The CPS decision today to charge Tory MP (now candidate) Craig Mackinlay and two of his helpers with electoral fraud offences relating to their spending returns for the 2015 General Election is welcome. But it raises huge questions about the decision not to charge the remaining 30 or so then-MPs and their electoral agents for the same behaviour.
Earlier this month, the CPS announced that no further action would be taken against the majority of those under investigation for alleged electoral expense fraud. Only the South Thanet case relating to Mackinlay and two others was still under review – and today’s announcement shows that they have a case to answer.
But if that is so, why don’t the rest of the thirty or so people originally under investigation in what many think was a key reason Theresa May called an early election? What’s special about Mackinlay’s case? Was it somehow worse than that of the others under investigation?
Not according to BBC News. The channel’s report made a specific point of the fact that he was being charged because of misreporting of the spending on hotels for activists:
It’s not the politicians that all passed through South Thanet that have led to this case. It was the £1000s spent on hotels for party activists that were disclosed by C4 News.

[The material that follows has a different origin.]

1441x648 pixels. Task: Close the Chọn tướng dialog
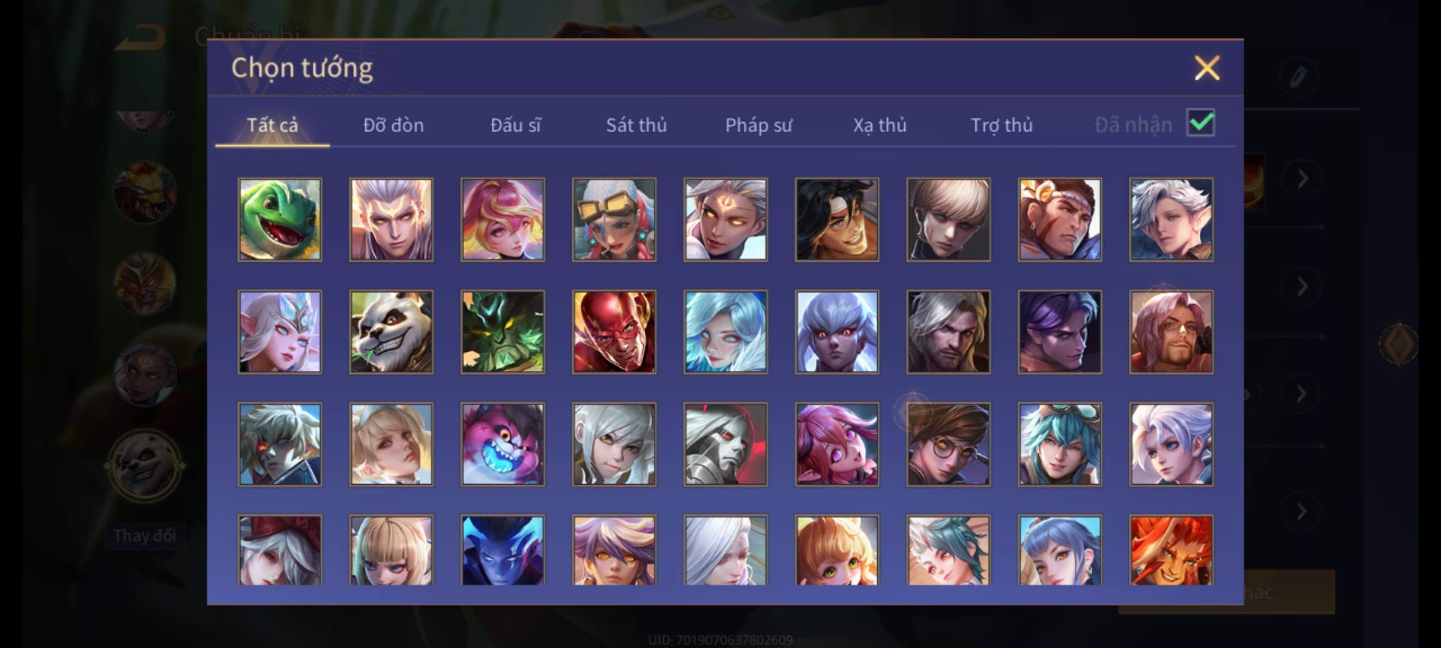(x=1207, y=68)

Those activists arrived on the so-called ‘battle bus’ – and Tories speaking to Conservative Home admitted that the same pattern applied to their forty target constituencies.
So if hotel expenses were incurred in South Thanet, are we to believe that they were incurred only in South Thanet?

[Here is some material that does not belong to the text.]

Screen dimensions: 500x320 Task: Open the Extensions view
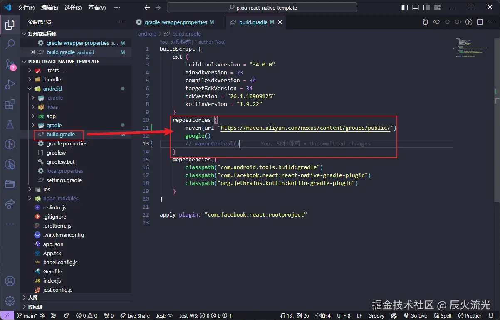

The Guardian investigated and its report indicated that the Tories’ battle-bus campaign had indeed incurred hotel expenses across the country, for example in the constituency of Newark.

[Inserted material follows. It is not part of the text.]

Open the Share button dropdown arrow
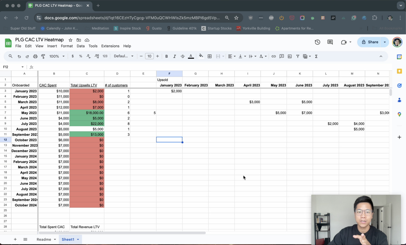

But even were that not the case, there is no special status in electoral law for hotel expenses. All expenses count toward the total – and if the total exceeds the amount allowed, an offence has been committed. There is no dispute that in all the constituencies investigated, the legal limit was exceeded – the Tories have already been fined the maximum allowable amount of £70,000 and the Electoral Commission chief said she would have made it higher if the law allowed.
So, if Craig Mackinlay faces the risk of up to a year in prison and a large fine because of his alleged actions, why aren’t all those investigated in the same situation? Are there legitimate and concrete legal reasons – or is it an Establishment whitewash?
The public has a right to ask – and deserves an answer before they go to the ballot box next Thursday.